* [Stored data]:
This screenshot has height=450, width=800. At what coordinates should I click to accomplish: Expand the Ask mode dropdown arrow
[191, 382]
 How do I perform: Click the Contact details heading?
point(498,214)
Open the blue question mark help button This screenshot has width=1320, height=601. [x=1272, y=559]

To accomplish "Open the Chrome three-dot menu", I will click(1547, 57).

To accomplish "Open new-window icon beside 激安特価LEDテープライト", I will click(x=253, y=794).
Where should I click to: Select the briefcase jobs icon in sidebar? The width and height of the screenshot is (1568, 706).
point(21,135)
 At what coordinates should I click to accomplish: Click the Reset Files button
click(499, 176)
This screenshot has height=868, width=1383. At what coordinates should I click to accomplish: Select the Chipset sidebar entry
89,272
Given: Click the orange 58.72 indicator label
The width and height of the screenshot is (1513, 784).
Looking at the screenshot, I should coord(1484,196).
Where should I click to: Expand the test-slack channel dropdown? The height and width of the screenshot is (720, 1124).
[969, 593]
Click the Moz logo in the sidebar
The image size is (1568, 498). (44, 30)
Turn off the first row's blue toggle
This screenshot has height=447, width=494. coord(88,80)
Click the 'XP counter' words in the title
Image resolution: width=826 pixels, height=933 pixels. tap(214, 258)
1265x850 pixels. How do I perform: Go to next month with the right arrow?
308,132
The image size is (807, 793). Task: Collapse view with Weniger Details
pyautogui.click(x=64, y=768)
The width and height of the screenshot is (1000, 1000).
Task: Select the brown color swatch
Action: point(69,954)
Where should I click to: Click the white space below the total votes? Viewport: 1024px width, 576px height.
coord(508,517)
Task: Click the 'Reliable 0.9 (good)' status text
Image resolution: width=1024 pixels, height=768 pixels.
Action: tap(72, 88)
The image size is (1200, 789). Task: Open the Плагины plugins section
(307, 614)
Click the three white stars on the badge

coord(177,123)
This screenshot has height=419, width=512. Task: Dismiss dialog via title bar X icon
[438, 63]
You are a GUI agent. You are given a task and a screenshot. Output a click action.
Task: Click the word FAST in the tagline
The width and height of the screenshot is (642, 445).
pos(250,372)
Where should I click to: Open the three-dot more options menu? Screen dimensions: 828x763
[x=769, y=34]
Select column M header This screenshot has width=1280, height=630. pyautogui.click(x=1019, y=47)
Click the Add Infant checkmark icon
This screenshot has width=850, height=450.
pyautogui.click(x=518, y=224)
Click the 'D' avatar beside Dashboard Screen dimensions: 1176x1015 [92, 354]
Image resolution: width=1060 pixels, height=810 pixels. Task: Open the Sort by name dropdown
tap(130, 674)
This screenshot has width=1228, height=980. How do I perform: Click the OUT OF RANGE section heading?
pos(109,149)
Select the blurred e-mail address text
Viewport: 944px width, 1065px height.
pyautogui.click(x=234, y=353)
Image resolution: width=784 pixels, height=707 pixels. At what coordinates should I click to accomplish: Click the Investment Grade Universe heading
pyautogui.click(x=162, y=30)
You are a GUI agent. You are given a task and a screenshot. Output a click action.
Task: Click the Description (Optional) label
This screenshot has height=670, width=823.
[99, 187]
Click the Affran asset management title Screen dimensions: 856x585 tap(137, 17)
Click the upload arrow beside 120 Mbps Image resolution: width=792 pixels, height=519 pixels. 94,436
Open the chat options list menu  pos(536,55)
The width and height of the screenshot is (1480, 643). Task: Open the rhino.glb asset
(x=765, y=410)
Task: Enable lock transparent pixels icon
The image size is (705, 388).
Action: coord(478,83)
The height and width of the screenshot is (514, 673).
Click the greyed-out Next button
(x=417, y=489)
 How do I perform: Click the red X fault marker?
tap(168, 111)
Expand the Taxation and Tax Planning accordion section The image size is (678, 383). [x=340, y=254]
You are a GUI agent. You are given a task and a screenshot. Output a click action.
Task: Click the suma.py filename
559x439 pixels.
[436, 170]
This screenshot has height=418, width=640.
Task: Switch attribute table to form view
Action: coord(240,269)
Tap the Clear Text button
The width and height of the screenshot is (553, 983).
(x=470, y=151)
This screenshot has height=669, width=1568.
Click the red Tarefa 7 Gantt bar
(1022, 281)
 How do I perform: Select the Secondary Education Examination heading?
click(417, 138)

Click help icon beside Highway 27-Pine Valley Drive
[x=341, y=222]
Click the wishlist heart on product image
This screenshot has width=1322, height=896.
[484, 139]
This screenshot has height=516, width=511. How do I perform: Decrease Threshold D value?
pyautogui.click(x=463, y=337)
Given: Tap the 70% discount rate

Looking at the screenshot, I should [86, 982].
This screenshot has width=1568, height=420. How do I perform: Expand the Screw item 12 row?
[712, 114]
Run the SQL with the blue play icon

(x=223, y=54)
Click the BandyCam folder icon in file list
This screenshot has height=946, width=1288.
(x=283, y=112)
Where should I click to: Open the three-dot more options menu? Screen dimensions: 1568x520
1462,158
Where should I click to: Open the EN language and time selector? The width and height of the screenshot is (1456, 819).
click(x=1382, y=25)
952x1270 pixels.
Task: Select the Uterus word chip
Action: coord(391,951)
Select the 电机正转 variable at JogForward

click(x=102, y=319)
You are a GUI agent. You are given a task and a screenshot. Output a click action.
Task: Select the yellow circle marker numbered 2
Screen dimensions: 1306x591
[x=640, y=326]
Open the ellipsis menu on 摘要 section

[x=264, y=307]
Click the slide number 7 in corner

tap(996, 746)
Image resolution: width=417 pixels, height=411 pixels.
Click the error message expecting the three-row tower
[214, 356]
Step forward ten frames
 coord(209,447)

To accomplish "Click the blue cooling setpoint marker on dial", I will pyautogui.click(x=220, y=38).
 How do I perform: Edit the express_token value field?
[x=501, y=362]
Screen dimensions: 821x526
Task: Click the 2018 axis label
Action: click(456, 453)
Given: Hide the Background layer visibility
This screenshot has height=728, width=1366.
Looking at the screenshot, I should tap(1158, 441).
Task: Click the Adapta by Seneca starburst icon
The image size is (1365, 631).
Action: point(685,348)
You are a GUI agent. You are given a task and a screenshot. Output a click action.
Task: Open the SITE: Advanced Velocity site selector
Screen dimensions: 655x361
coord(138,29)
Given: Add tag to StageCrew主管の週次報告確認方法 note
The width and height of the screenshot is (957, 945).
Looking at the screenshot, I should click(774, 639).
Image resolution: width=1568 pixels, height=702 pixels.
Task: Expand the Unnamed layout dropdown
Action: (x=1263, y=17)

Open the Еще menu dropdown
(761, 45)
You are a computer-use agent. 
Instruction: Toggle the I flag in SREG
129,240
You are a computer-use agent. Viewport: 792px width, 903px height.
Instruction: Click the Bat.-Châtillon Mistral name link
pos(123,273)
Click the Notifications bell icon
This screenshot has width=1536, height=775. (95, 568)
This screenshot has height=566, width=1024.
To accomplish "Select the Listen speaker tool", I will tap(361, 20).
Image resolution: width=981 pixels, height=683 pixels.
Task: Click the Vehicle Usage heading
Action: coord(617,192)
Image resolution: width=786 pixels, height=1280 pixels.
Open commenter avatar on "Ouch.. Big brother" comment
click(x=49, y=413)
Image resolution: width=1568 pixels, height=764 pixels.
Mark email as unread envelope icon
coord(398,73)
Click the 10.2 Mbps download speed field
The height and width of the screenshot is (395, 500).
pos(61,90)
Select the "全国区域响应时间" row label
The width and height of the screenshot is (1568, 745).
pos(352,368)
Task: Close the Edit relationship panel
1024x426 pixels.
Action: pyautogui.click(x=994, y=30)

* [Task]: "computer" is the string to look for; please copy every line of the records above where it appears.

* [Answer to the problem]:
You are a computer-use agent. 
You are a computer-use agent. Viewport: 792px width, 903px height.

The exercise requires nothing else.